Exercise set:
A: In the stolen bike thread, which street is the Sainsbury's on where the bike was taken?
B: Pick up the stolen bike thread at the point where it stops, and keep writing it.

Page extract:
** Start **
# Sainsburys Car Park - Stolen Bike



## Robroy (16 Feb 2011)

I have been using Sainsbury’s on Regent Rd Salford for some time now, they have a place in the corner of the car park for bikes.

I had always assumed that this was a reasonably safe place to lock up mike bike while I went shopping, CCtV, plenty of people around etc

However my bike got stolen from there about a month ago, a shopper saw them ( three young guys ) smash the lock and make off with the bike.


When I discovered it was gone I went to security hoping to see some CCTV evidence but oh no they don't have cameras on that part of the car park

Neither security nor Sainsbury’s management were particularly sympathetic



I think I was angrier with the dopy security guards and the even dopier couldn’t care less management than the three scrouts who made off with my bike


http://www.sainsbury...mbiguation_page


*
Just posting this as a warning as I am sure this applies to all the other big stores also*


----------



## numbnuts (16 Feb 2011)

I thought we all park at the “owners risk” no matter what we drive or ride
sorry about your bike, but maybe a better lock or locks (I always use two) would have been better


----------



## tyred (16 Feb 2011)

I would have to agree about using a public car/bike park at your own risk. There is usually a sign advising you of that and Sainsbury's can't take responsibility for their customer's bikes/cars.


----------



## Amanda P (16 Feb 2011)

Robroy said:


> they have a place in the corner of the car park for bikes.



and that says it all, really. 

My local Sainsbury's has recently been re-vamped; the bike racks are now right outside the entrance. Under cover, well lit and right in the eyeline of anyone approaching or leaving the store. Even better, one of the security guards locks his own bike up there. With two locks, and a chain it's true, but I'll bet he keeps an eye on the bike racks all the same!


----------



## MacB (16 Feb 2011)

That's a real pain Rob, yep you could have checked for cameras, yep you could have used more locks..etc...etc. But what some of the heartless souls on here forget is that, for many of us, we only find out all this stuff following our first bike theft. Happened to me, I thought I'd been sensible, two locks, well lit official cycle stands, actually on station platform itself and a fairly cheap bike. Advice from British Transport Police:-

1. never lock a bike at a station
2. if you have to then use heavy duty d-locks, chains, but never cable locks and make the bike look as rubbish as possible.
** End **
Supplied data:
** Start **
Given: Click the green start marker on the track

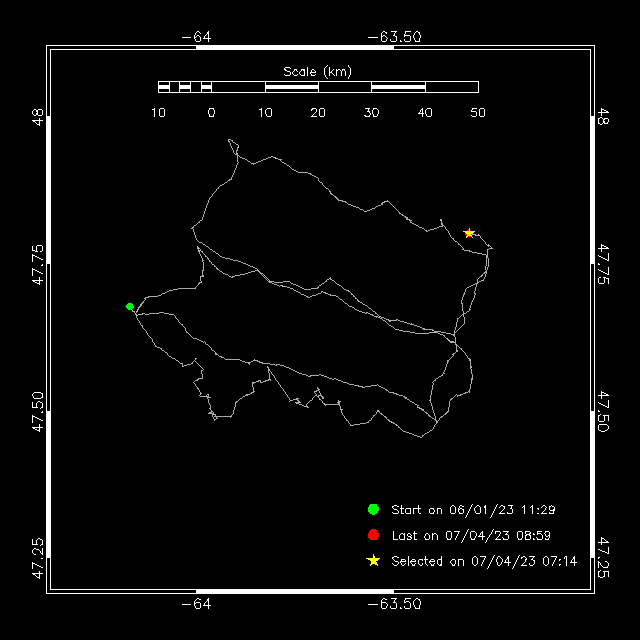Looking at the screenshot, I should point(130,306).
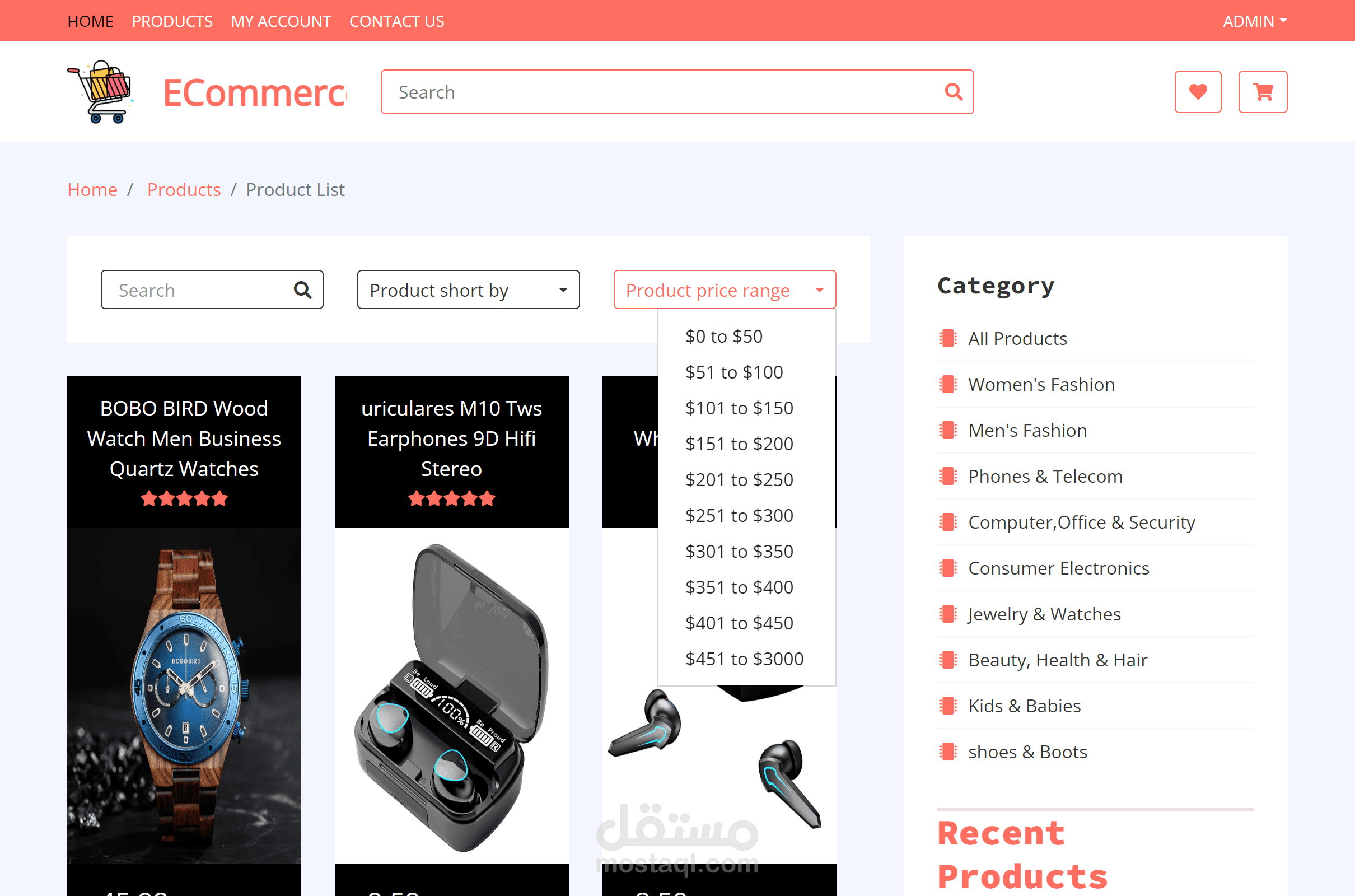Click the icon beside Jewelry & Watches

pyautogui.click(x=948, y=614)
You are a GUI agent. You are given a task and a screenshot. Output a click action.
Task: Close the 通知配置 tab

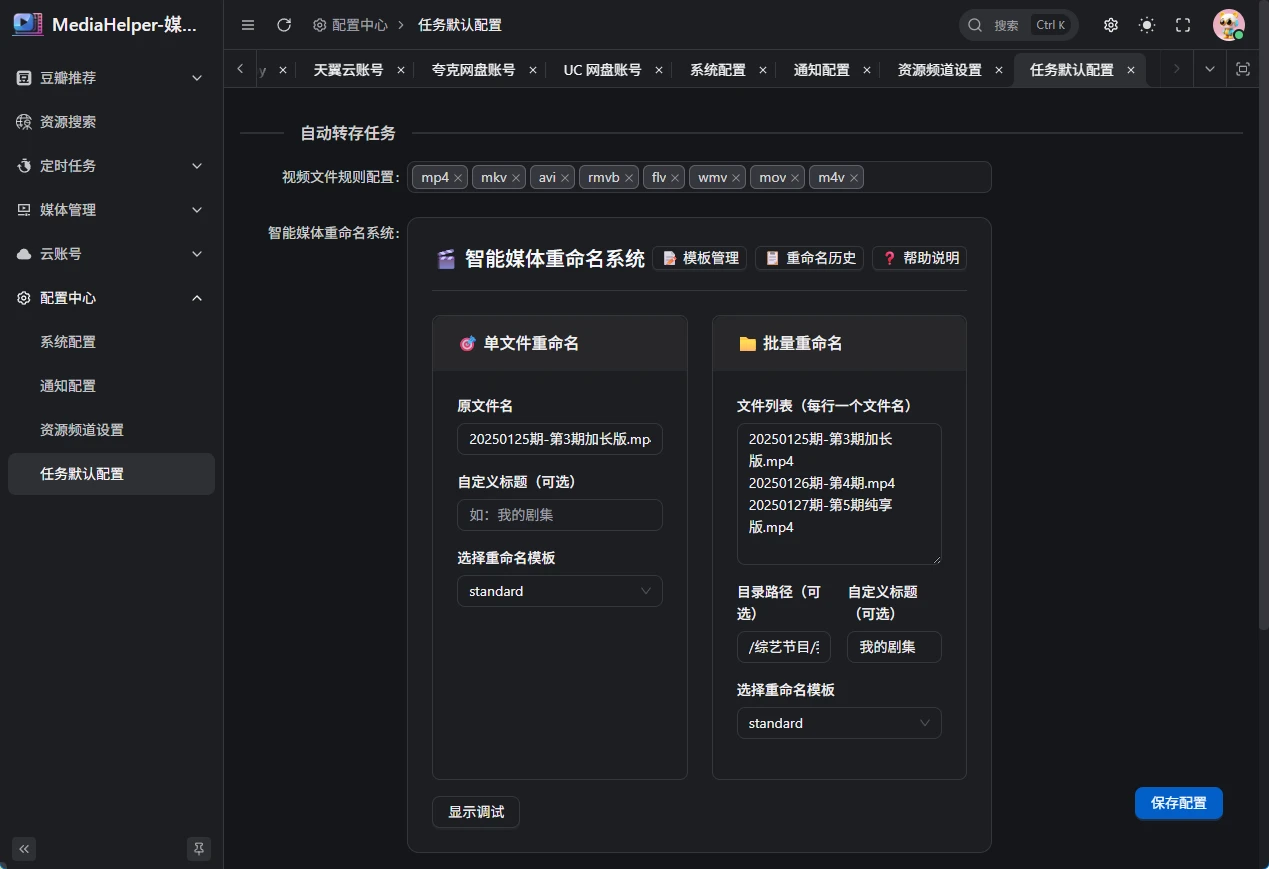pyautogui.click(x=867, y=70)
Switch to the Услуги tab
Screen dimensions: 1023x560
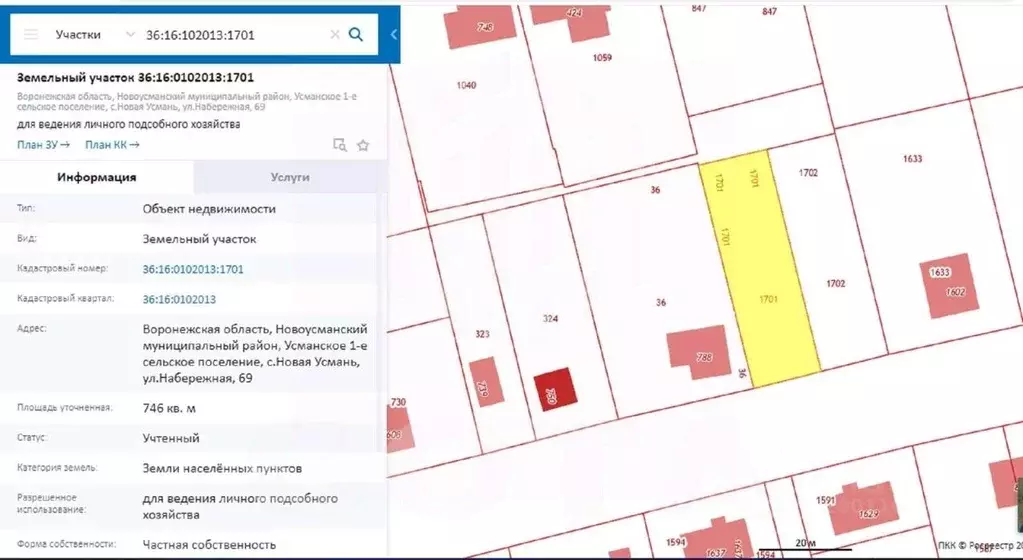[290, 177]
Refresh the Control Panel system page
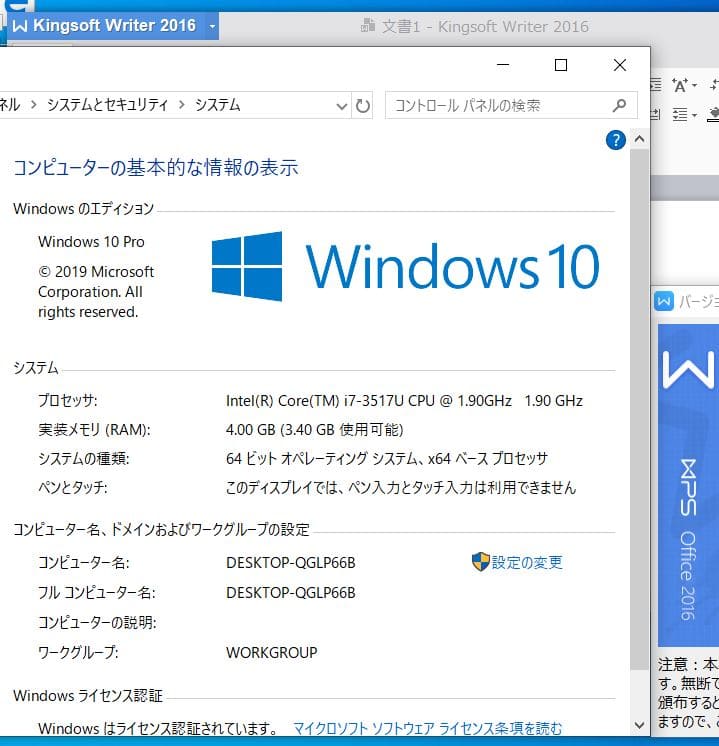This screenshot has width=719, height=746. coord(363,105)
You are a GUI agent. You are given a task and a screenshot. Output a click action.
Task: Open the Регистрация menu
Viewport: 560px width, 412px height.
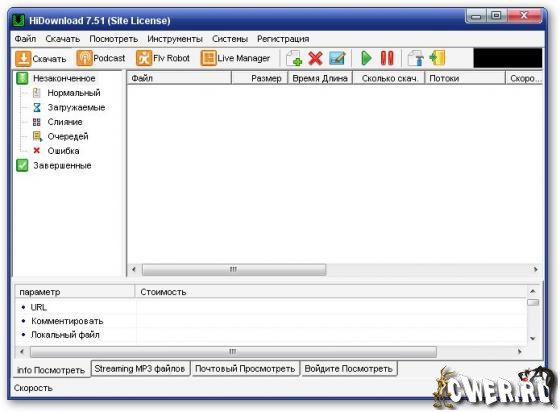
** End **
Responses to the tasks:
A: Regent Rd, Salford.

B:
They also told me they had problems with this at many rural stations and a lack of CCTV - shame this wasn't apparent to any of the rail customers.

I am surprised by how often I read cycle theft reports and, when CCTV is present, it turns out to not cover the cycle parking facilities. It's almost as if they deliberately avoid covering these areas so that they don't have to deal with the problem.


----------



## Bodhbh (16 Feb 2011)

Of our local supermarkets Sainsbury's has the worst situated bike parking (round the corner out the way from most pedestrian traffic, just off the high street where bike thieves might be hanging around anyhow). If I'm not on my hack bike, what I do there and there only, is ask at the Customer Service desk if I could leave my bike inside the store opposite the desk and if they could keep an eye. They've never said no and normally seem pretty happy to oblige.

That said don't shop there regularly, so only do it every couple of months and make it clear I'm gonna be quick. Obviously, if it happened all the time / everyone did it they'd get sick of it, but might be worth bearing in mind.


----------



## Crackle (16 Feb 2011)

Robroy said:


> I have been using Sainsbury’s on Regent Rd Salford for some time now, they have a place in the corner of the car park for bikes.
> 
> I had always assumed that this was a reasonably safe place to lock up mike bike while I went shopping, CCtV, plenty of people around etc
> 
> ...



 Were they Scouts or Scroats: Excuse my flippancy Rob, I just had a mental picture of three scouts in full uniform huddled over your bike and idly wondered which badge it would get them.

It's grim when your bike gets nicked. My local Morrisons has the bike racks right outside the front door which is great but they are the type you lock your front wheel in, which is not so great. All the others, Tesco, Sainsbury's, have them in a corner and I'd be quite wary of leaving my bike locked to them. Must build myself a proper shopper bike, wouldn't like to lose any of the others, you have my sympathy, thanks for the warning.


----------



## ohnovino (16 Feb 2011)

I have 2 Tescos, 2 ASDAs and 2 Morrisons within a short ride from my house. The ASDA and Morrisons stores all have Sheffield stands right by the entrance (and therefore by the security guards), and are well used by cyclists. One Tesco has wheel-benders in amongst the trolleys, the other has nothing, and I almost never see cyclists there.

You'd think a capitalist giant like Tesco would catch on to how much revenue they're losing for the small cost of a few stands, but apparently not.


----------



## Tim Hall (16 Feb 2011)

MacB said:


> Advice from British Transport Police:-
> 
> 1. *never lock a bike at a station*
> 2. if you have to then use heavy duty d-locks, chains, but never cable locks and make the bike look as rubbish as possible.
> ...




Stunning. So why all the expense of improving bike parking facilities at stations?

A friend of mine had his stolen from Three Bridges station. Locked up, under cover, CCTV. He works for Southern (the train operator, not the water company.) The station operator "didn't have time" to look at the CCTV tape.


----------



## killiekosmos (16 Feb 2011)

Tim Hall said:


> Stunning. So why all the expense of improving bike parking facilities at stations?
> 
> A friend of mine had his stolen from Three Bridges station. Locked up, under cover, CCTV. He works for Southern (the train operator, not the water company.) The station operator "didn't have time" to look at the CCTV tape.




If they have CCTV images then make a formal request to obtain information about you and your bike. This should be covered by Data Protection Act. If they have images of the theft they may refuse to give them to you but would release to police.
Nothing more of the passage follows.